[Information shown]
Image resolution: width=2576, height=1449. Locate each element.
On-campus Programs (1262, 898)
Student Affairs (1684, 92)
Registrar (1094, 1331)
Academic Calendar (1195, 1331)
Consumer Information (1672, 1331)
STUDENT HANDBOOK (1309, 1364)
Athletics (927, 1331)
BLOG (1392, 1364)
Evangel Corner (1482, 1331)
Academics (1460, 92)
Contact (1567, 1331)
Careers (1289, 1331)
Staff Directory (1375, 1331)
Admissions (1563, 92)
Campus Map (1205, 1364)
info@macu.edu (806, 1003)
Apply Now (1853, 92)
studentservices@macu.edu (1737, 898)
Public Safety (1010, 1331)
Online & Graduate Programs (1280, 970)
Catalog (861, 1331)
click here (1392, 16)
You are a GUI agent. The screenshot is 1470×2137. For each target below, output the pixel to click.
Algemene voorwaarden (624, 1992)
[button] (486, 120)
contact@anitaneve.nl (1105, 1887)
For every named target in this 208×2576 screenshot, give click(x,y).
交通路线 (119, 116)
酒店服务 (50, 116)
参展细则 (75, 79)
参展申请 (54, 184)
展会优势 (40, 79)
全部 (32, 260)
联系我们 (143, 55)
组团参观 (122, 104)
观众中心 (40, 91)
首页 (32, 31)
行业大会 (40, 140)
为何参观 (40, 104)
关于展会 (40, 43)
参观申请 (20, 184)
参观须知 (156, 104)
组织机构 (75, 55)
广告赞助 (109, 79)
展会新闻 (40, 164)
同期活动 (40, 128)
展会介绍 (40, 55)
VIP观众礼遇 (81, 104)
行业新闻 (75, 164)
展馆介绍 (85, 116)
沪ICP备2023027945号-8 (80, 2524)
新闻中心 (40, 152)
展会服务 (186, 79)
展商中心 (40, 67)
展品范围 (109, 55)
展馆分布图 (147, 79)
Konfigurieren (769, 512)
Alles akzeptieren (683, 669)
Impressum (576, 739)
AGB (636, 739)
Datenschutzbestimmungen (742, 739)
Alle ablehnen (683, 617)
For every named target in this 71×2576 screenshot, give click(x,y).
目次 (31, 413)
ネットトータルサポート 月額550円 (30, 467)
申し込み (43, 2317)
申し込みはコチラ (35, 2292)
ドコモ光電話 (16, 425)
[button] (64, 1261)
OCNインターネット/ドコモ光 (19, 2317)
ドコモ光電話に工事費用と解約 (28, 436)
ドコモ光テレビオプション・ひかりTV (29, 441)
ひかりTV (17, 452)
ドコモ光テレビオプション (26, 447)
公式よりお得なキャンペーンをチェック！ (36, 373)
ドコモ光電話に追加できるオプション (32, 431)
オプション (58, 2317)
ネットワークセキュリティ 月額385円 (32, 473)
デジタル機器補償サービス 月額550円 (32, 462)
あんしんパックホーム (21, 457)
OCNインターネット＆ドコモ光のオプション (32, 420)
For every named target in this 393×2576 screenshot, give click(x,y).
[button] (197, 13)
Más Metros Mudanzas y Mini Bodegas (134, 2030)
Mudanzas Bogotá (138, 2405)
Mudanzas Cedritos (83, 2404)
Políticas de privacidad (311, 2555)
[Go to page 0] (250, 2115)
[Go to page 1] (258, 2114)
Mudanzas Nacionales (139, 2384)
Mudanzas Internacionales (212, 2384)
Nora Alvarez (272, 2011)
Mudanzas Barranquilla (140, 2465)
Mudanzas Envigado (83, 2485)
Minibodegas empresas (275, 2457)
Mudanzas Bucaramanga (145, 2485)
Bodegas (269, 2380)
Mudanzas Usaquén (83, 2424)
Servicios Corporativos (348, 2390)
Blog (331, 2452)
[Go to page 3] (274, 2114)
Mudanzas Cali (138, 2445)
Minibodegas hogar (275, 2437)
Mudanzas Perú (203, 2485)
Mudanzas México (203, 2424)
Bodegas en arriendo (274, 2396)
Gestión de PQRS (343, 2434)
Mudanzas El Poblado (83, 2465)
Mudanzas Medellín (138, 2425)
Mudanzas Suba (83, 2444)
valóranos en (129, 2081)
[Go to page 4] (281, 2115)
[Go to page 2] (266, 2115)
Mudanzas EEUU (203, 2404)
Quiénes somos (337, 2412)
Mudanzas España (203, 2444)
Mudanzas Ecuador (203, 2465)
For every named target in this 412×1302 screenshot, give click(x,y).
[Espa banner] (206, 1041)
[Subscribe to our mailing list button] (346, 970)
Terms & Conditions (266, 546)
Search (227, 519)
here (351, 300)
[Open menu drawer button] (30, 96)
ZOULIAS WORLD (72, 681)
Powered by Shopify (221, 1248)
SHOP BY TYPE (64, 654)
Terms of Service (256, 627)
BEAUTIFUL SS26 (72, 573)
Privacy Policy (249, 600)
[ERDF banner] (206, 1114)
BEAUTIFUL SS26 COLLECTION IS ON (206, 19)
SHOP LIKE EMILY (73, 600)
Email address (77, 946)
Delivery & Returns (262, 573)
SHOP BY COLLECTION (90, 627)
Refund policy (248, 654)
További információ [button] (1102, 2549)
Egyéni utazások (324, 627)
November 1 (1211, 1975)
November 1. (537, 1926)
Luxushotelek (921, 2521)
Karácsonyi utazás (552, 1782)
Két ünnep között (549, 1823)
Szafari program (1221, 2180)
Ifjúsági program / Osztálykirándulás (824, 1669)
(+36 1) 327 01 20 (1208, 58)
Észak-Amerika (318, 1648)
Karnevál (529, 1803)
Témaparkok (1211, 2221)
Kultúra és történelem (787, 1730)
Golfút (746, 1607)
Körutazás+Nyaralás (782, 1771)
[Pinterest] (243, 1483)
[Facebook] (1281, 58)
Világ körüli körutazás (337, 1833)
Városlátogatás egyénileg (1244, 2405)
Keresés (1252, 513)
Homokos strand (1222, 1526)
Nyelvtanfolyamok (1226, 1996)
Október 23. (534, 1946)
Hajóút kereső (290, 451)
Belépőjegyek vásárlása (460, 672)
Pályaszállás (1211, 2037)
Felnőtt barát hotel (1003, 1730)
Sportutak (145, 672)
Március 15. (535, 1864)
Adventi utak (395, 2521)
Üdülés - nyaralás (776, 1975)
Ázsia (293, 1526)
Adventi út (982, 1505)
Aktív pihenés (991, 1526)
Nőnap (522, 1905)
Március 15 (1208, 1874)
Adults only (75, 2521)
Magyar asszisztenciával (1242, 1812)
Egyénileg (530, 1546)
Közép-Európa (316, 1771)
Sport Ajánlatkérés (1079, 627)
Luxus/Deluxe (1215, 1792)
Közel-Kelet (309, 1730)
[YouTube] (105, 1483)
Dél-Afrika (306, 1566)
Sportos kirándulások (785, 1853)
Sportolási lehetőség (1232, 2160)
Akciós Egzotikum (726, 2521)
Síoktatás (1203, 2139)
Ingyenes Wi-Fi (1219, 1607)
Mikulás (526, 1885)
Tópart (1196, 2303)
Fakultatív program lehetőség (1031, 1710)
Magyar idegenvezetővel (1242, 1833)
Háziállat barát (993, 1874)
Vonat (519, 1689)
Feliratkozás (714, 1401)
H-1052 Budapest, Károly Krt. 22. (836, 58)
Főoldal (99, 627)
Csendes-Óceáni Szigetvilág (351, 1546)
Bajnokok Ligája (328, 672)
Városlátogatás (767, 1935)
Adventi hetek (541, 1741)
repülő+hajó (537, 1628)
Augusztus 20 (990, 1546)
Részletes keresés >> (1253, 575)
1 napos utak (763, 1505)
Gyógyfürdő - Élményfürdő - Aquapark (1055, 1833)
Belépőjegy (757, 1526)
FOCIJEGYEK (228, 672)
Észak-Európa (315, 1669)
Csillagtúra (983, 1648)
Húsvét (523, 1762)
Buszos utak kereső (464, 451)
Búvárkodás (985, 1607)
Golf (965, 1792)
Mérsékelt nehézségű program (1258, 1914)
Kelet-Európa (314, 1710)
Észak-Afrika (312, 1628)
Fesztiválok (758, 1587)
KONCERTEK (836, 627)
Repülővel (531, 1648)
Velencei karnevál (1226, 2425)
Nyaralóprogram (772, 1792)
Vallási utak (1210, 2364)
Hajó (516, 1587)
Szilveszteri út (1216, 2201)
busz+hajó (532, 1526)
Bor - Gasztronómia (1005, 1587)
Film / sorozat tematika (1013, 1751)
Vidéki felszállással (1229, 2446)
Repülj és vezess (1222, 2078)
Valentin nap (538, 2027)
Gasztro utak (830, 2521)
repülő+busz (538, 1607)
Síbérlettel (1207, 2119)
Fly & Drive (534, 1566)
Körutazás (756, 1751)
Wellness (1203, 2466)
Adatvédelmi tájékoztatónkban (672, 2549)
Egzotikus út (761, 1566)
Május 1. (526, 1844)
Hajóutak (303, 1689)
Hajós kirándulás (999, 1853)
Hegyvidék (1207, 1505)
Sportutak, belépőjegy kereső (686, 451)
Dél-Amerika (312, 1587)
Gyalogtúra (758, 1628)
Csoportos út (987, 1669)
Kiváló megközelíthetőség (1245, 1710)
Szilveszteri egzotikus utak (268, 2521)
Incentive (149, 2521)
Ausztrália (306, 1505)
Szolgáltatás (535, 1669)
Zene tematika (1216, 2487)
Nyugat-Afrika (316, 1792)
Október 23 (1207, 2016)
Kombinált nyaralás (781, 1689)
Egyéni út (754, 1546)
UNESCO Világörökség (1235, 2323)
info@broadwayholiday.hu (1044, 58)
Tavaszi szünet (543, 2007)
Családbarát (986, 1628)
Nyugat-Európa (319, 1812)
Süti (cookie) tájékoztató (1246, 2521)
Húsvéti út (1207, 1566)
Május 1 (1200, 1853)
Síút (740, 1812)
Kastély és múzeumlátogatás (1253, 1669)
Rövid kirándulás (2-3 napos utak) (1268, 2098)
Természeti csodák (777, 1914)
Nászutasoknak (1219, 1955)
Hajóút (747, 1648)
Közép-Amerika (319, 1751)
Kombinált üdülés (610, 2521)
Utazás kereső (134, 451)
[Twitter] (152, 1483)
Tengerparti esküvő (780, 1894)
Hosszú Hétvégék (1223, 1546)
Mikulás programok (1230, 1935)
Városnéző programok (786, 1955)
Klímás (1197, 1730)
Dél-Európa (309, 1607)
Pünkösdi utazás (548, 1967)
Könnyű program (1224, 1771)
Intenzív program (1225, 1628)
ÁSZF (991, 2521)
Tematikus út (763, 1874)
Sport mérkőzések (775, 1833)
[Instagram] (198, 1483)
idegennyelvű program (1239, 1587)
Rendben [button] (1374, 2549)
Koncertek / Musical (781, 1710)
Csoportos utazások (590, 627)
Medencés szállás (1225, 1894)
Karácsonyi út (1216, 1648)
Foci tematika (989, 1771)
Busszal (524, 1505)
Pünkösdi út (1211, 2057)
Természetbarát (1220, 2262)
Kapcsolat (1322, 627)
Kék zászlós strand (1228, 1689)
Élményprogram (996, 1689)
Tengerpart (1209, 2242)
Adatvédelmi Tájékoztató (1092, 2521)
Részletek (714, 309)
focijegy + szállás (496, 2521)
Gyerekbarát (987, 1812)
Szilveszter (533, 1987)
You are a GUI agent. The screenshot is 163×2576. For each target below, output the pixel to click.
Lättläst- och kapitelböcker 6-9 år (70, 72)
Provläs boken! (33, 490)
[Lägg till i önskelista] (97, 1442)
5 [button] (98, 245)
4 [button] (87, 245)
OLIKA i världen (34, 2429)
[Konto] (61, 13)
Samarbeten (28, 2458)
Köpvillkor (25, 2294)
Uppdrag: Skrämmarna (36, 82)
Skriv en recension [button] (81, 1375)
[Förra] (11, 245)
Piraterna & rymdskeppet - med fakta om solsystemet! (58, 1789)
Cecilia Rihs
[/Information shown]
*Exercise prompt*:
Could you transcribe the entries above word for word, from the line with "Políticas de privacidad (311, 2555)" down to the line with "Minibodegas hogar (275, 2437)", keeping both?

*Written answer*:
Políticas de privacidad (311, 2555)
[Go to page 0] (250, 2115)
[Go to page 1] (258, 2114)
Mudanzas Nacionales (139, 2384)
Mudanzas Internacionales (212, 2384)
Nora Alvarez (272, 2011)
Mudanzas Barranquilla (140, 2465)
Mudanzas Envigado (83, 2485)
Minibodegas empresas (275, 2457)
Mudanzas Bucaramanga (145, 2485)
Bodegas (269, 2380)
Mudanzas Usaquén (83, 2424)
Servicios Corporativos (348, 2390)
Blog (331, 2452)
[Go to page 3] (274, 2114)
Mudanzas Cali (138, 2445)
Minibodegas hogar (275, 2437)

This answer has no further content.